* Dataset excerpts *
──────────

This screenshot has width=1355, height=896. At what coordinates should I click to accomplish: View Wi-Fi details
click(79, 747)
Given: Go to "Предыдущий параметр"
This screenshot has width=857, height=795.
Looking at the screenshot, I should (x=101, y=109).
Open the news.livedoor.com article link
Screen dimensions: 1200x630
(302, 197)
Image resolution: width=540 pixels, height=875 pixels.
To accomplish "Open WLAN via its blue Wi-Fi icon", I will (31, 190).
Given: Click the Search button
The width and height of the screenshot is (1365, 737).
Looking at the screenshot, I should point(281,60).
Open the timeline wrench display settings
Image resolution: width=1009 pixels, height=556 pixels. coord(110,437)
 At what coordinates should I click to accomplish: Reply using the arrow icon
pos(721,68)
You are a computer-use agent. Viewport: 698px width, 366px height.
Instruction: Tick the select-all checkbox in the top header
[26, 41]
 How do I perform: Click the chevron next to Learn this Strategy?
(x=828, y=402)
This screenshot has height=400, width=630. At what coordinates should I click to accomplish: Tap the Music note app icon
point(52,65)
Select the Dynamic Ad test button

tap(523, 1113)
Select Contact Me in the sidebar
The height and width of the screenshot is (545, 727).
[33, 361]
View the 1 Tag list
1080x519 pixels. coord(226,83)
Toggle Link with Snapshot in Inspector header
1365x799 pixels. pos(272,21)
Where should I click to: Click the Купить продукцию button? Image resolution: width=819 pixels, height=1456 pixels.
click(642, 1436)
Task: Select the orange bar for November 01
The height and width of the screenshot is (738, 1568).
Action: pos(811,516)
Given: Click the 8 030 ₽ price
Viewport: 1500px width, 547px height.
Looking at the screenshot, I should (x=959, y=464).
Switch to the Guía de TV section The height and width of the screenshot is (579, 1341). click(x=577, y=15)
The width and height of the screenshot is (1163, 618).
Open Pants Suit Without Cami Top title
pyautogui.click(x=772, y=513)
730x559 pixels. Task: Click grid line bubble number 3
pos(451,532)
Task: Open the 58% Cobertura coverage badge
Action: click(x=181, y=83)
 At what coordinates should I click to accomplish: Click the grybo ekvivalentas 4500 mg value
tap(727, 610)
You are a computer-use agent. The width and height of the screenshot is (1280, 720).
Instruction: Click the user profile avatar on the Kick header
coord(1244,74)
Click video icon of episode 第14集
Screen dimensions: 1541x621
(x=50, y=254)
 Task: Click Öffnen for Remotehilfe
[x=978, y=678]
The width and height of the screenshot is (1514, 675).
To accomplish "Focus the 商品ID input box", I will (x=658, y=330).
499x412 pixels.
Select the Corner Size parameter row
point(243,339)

──────────

* Problem details *
You are asked to transcribe the complete data exactly.

* Answer section *
This screenshot has width=1355, height=896. At what coordinates should I click to accomplish: View Wi-Fi details
click(79, 747)
Given: Go to "Предыдущий параметр"
This screenshot has width=857, height=795.
Looking at the screenshot, I should (x=101, y=109).
Open the news.livedoor.com article link
Screen dimensions: 1200x630
(302, 197)
Image resolution: width=540 pixels, height=875 pixels.
To accomplish "Open WLAN via its blue Wi-Fi icon", I will (31, 190).
Given: Click the Search button
The width and height of the screenshot is (1365, 737).
Looking at the screenshot, I should point(281,60).
Open the timeline wrench display settings
Image resolution: width=1009 pixels, height=556 pixels. coord(110,437)
 At what coordinates should I click to accomplish: Reply using the arrow icon
pos(721,68)
You are a computer-use agent. Viewport: 698px width, 366px height.
Instruction: Tick the select-all checkbox in the top header
[26, 41]
 How do I perform: Click the chevron next to Learn this Strategy?
(x=828, y=402)
This screenshot has height=400, width=630. At what coordinates should I click to accomplish: Tap the Music note app icon
point(52,65)
Select the Dynamic Ad test button

tap(523, 1113)
Select Contact Me in the sidebar
The height and width of the screenshot is (545, 727).
[33, 361]
View the 1 Tag list
1080x519 pixels. coord(226,83)
Toggle Link with Snapshot in Inspector header
1365x799 pixels. pos(272,21)
Where should I click to: Click the Купить продукцию button? Image resolution: width=819 pixels, height=1456 pixels.
click(642, 1436)
Task: Select the orange bar for November 01
The height and width of the screenshot is (738, 1568).
Action: pos(811,516)
Given: Click the 8 030 ₽ price
Viewport: 1500px width, 547px height.
Looking at the screenshot, I should (x=959, y=464).
Switch to the Guía de TV section The height and width of the screenshot is (579, 1341). click(x=577, y=15)
The width and height of the screenshot is (1163, 618).
Open Pants Suit Without Cami Top title
pyautogui.click(x=772, y=513)
730x559 pixels. Task: Click grid line bubble number 3
pos(451,532)
Task: Open the 58% Cobertura coverage badge
Action: click(x=181, y=83)
 At what coordinates should I click to accomplish: Click the grybo ekvivalentas 4500 mg value
tap(727, 610)
You are a computer-use agent. The width and height of the screenshot is (1280, 720).
Instruction: Click the user profile avatar on the Kick header
coord(1244,74)
Click video icon of episode 第14集
Screen dimensions: 1541x621
(x=50, y=254)
 Task: Click Öffnen for Remotehilfe
[x=978, y=678]
The width and height of the screenshot is (1514, 675).
To accomplish "Focus the 商品ID input box", I will (x=658, y=330).
499x412 pixels.
Select the Corner Size parameter row
point(243,339)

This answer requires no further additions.